On the demand side, currently, the desire of car companies to master core technology is greater than that of selling cars.
In the era of fuel vehicles, powertrain and vehicle tuning were the core barriers, which accounted for a large portion of the BOM cost, and car manufacturers mainly grasped this part of the technology.
In the era of intelligent vehicles, the proportion of software and electrical components in the overall vehicle cost is increasing, and they are the “soul” part strongly related to user experience. Car manufacturers hope to master this part of the ability to avoid the final outcome of becoming merely an OEM manufacturer.
Therefore, the “turnkey” model in which T1 completed the component system integration and handed it over to the host factory for vehicle integration is no longer applicable in the era of fuel vehicles.

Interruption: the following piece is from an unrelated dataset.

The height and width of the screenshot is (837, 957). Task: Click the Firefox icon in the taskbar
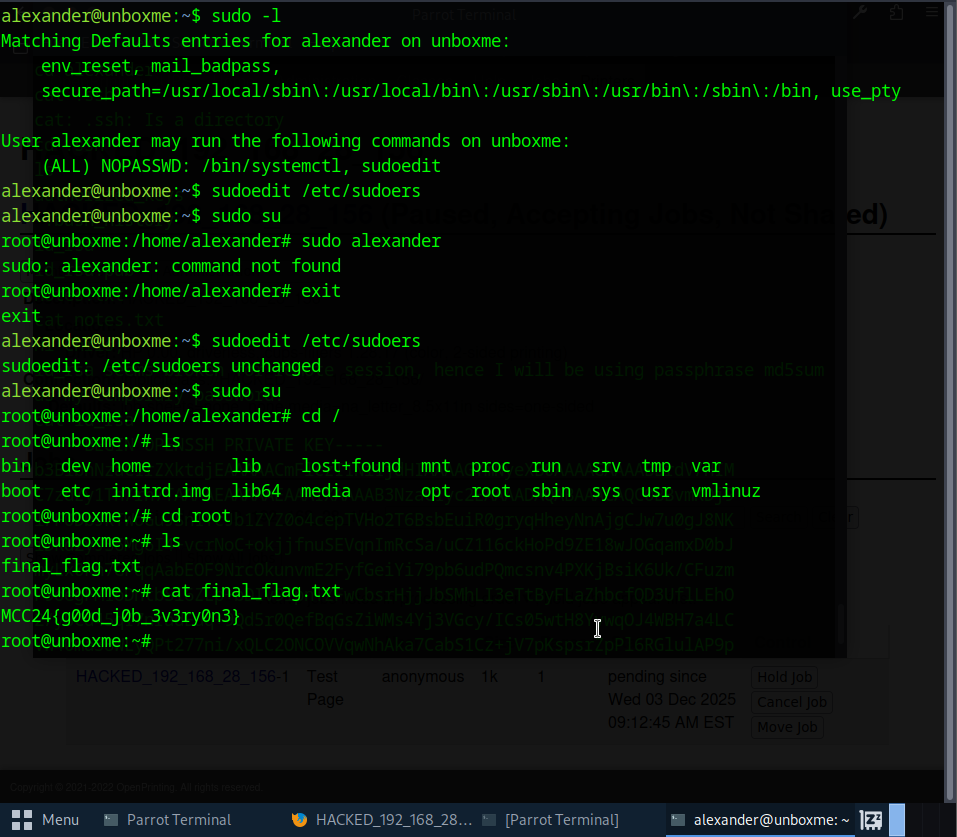pyautogui.click(x=299, y=819)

Of course, the new model is not achieved overnight. Initially, against the background of software-defined cars, car companies hoped for the appearance of “software T1”, but as they lacked the ability of overall vehicle engineering and coordination with other components, the attempt failed.
Later, car companies attempted to eliminate the T1 position and directly connect with T2 suppliers of software and chips. However, the component integration ability between parts and the overall vehicle technology are still not mastered by the majority of car companies. The engineering workload is also huge, and ultimately difficult to complete.
After several twists and turns, a new intelligent T1 model gradually took shape.
First of all, intelligent T1 is still a hardware integrator, but its level of interaction with upstream software, chip suppliers and downstream car companies is completely different.
Although the EEA centralized domain control architecture is now a consensus, the landing mode of each car company is still very different. The core functional domains of the intelligent cockpit, intelligent driving, vehicle control, power, gateway, etc. are divided and integrated in different forms, with varying degrees of segmentation such as three domains, four domains, and five domains.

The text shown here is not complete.